## [Exercise requirements]
Show every line of the material that follows in which the word "Settings" occurs.

## [Data provided]
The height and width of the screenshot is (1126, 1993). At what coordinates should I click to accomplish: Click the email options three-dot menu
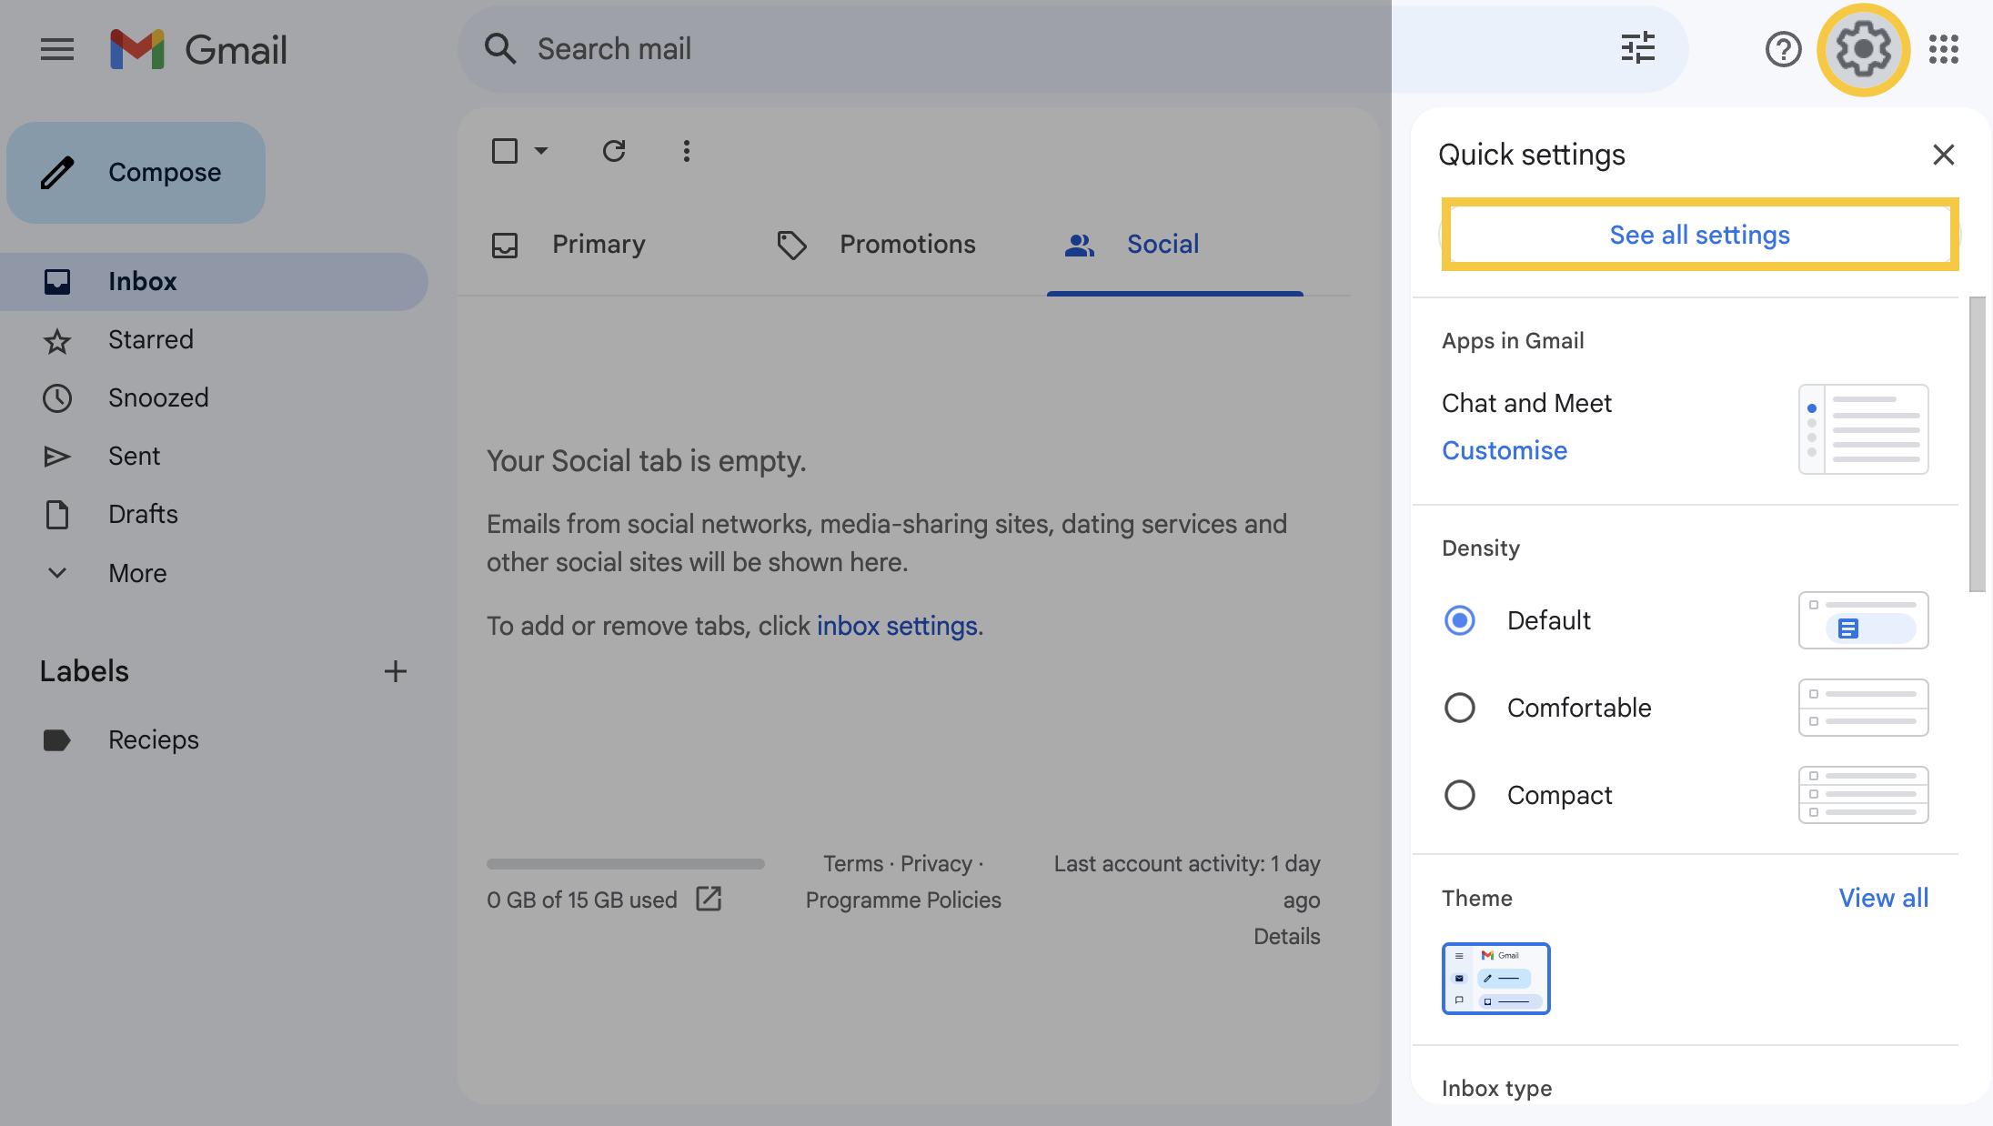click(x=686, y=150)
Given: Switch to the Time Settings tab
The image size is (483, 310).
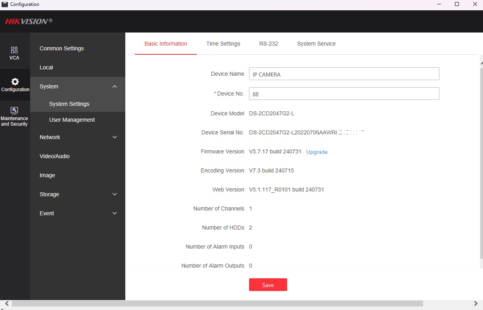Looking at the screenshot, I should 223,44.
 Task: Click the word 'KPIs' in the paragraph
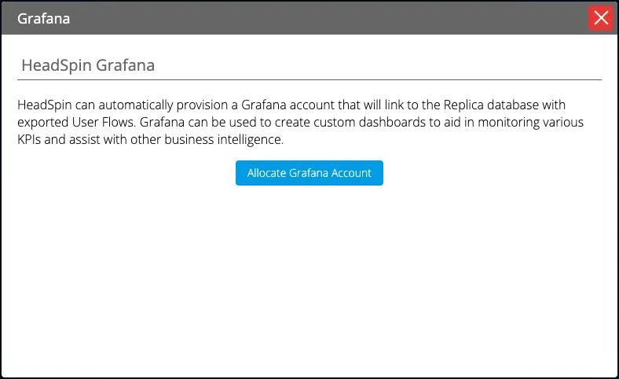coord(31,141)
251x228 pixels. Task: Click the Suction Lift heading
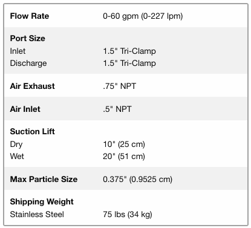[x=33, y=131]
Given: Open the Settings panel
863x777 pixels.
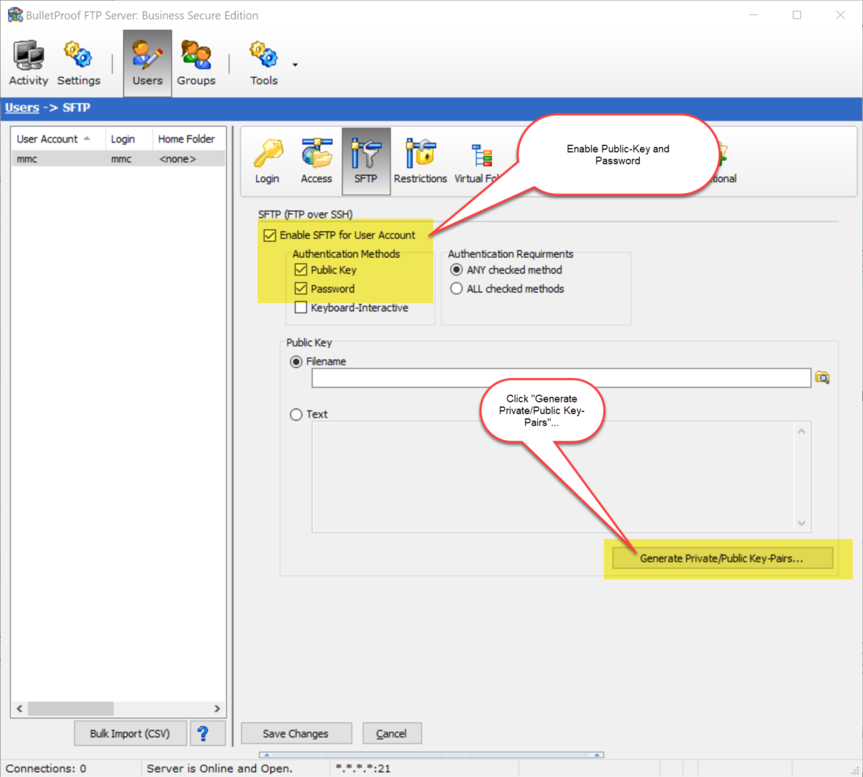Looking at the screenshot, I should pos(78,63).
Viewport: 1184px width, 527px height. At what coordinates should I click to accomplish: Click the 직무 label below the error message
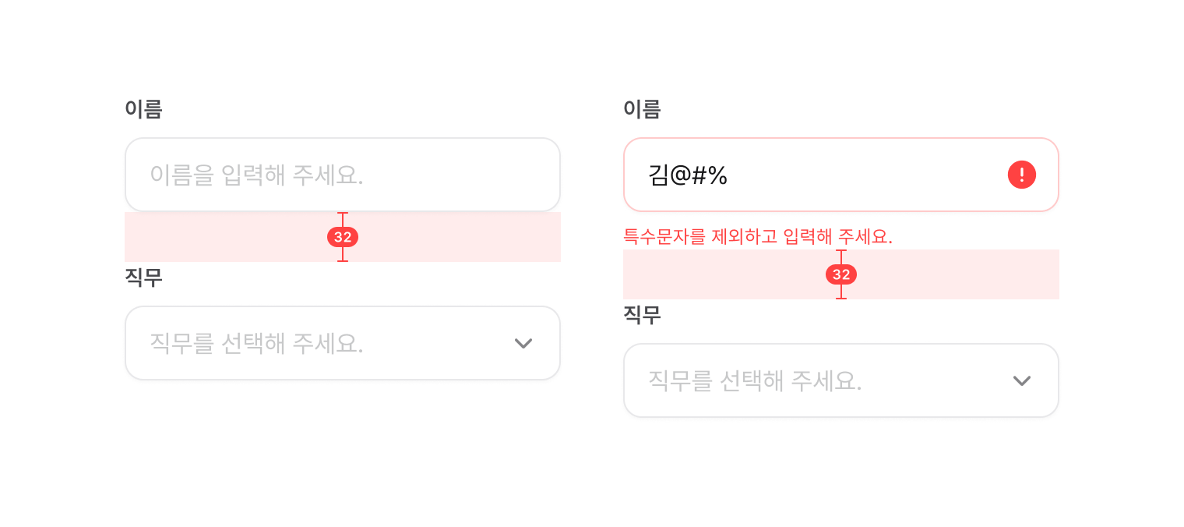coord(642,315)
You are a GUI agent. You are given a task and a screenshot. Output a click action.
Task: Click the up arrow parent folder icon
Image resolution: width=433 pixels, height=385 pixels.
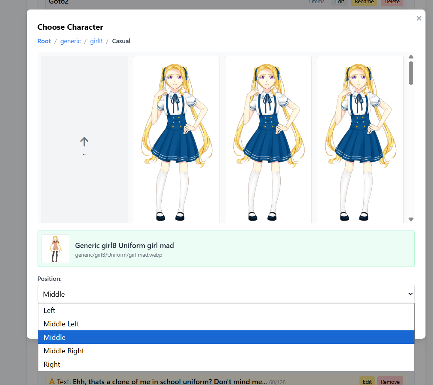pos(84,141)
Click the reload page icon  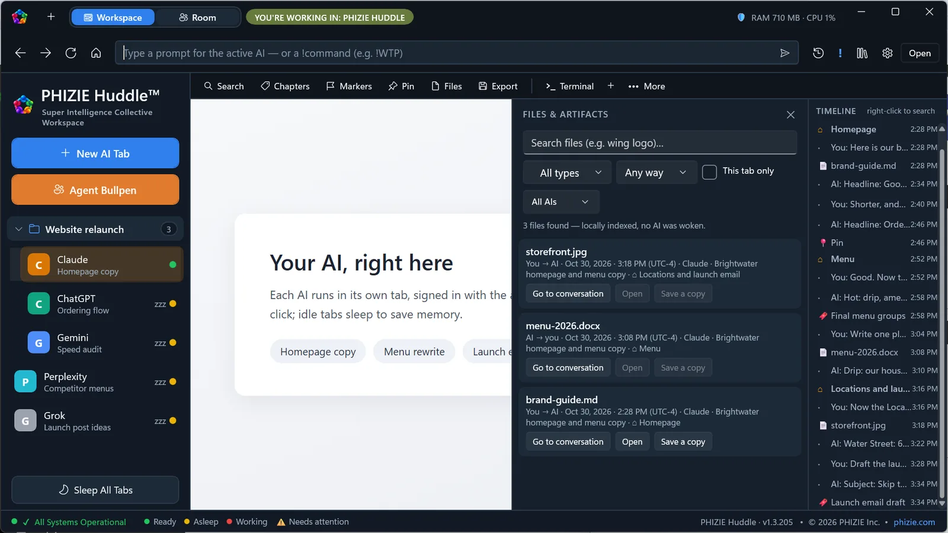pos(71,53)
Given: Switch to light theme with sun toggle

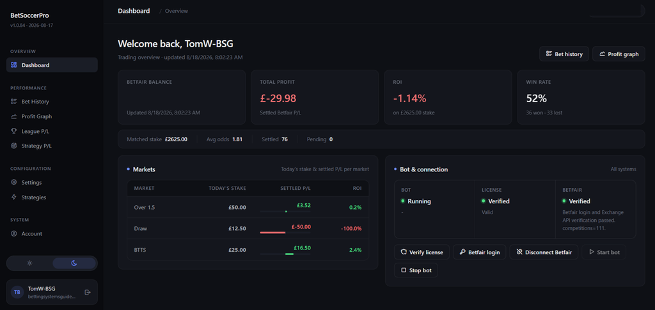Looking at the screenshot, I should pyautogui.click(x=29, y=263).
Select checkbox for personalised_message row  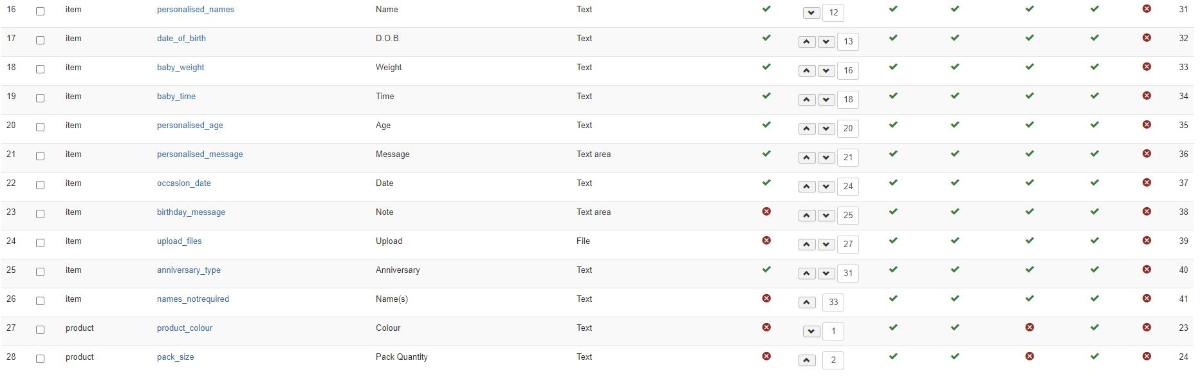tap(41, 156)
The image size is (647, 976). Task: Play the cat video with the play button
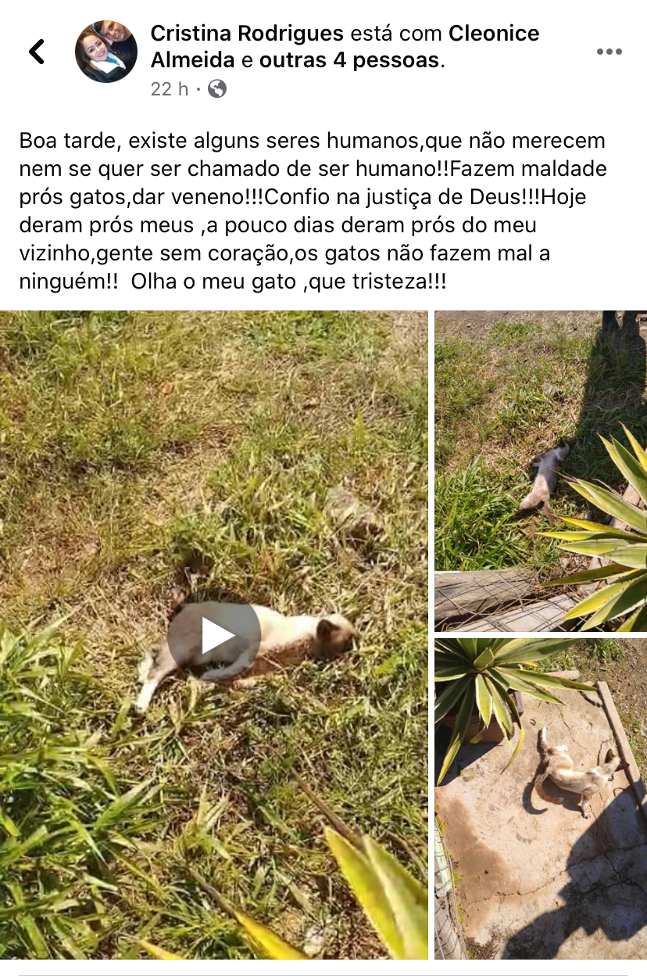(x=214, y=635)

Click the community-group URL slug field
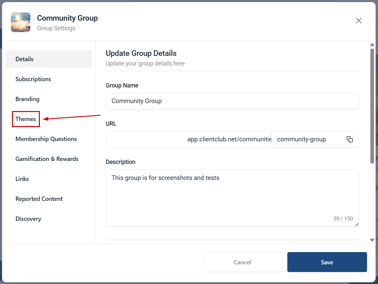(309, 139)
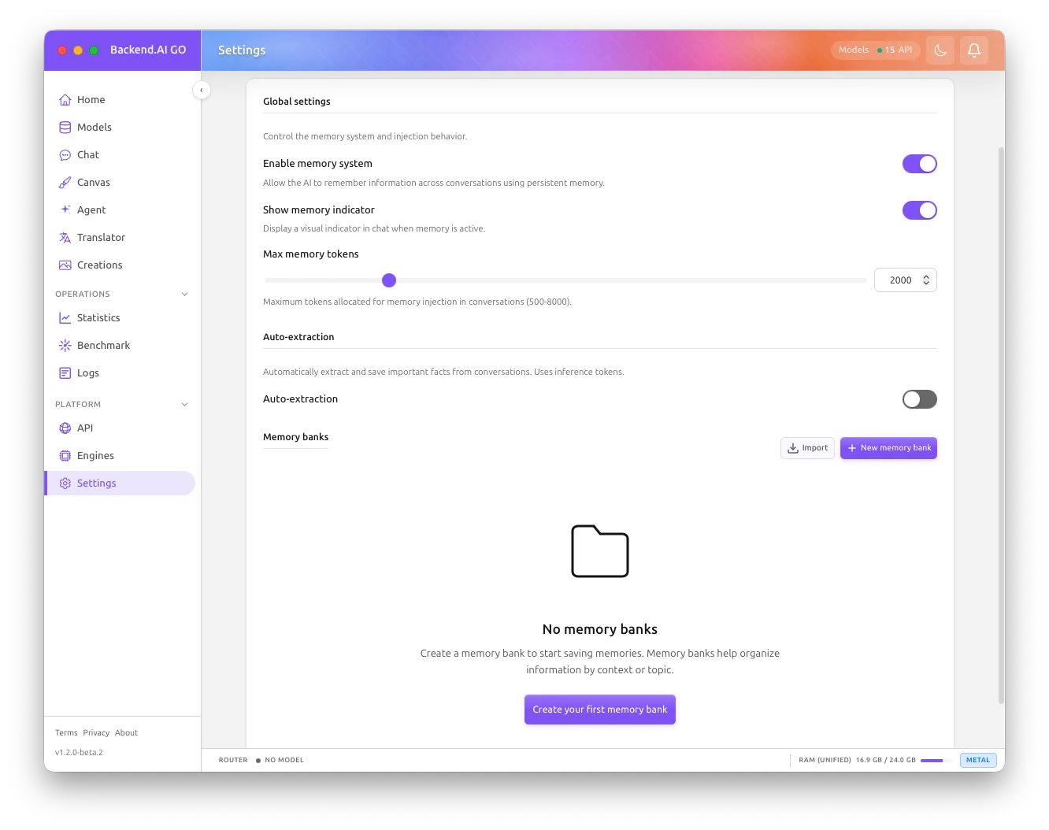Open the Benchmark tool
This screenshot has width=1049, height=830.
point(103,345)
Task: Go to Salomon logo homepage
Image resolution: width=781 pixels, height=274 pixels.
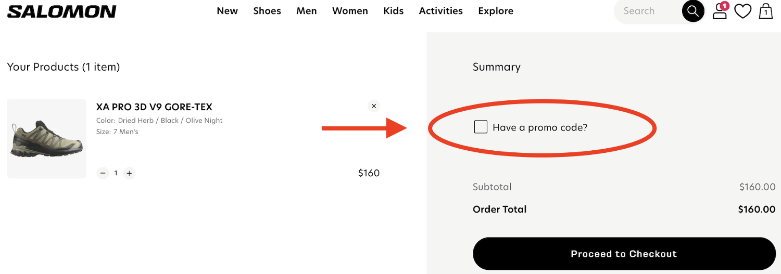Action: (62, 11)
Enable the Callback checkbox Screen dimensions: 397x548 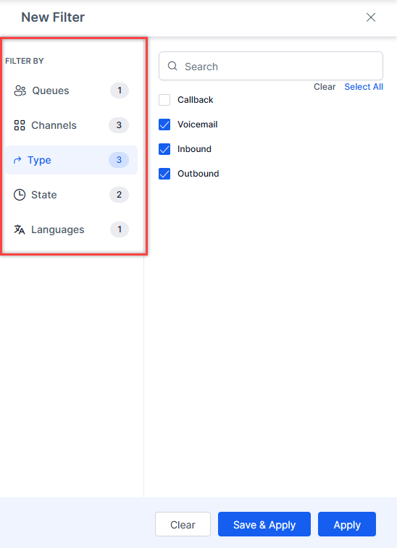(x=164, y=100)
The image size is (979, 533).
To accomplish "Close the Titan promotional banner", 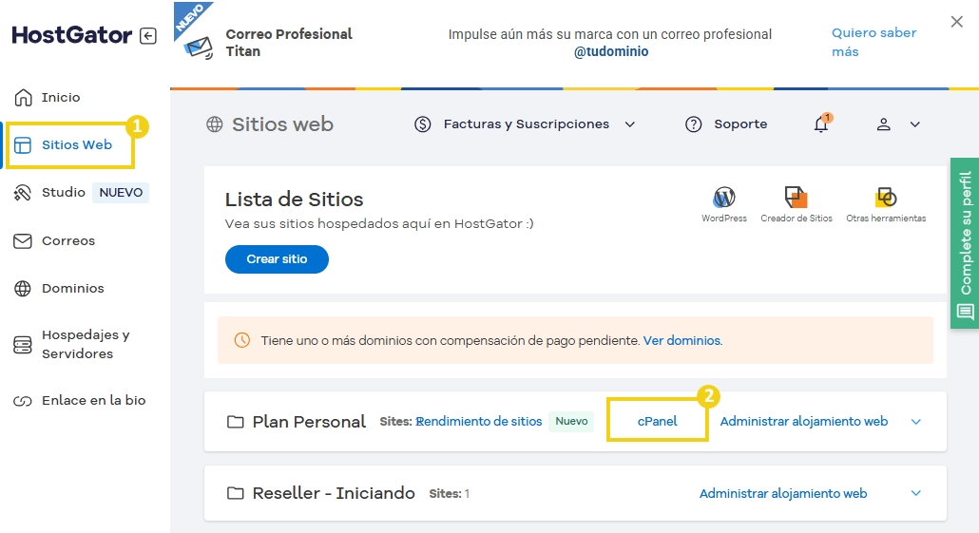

## [Exercise output]
Given: Switch to the Time Settings tab
Given: Open the Settings panel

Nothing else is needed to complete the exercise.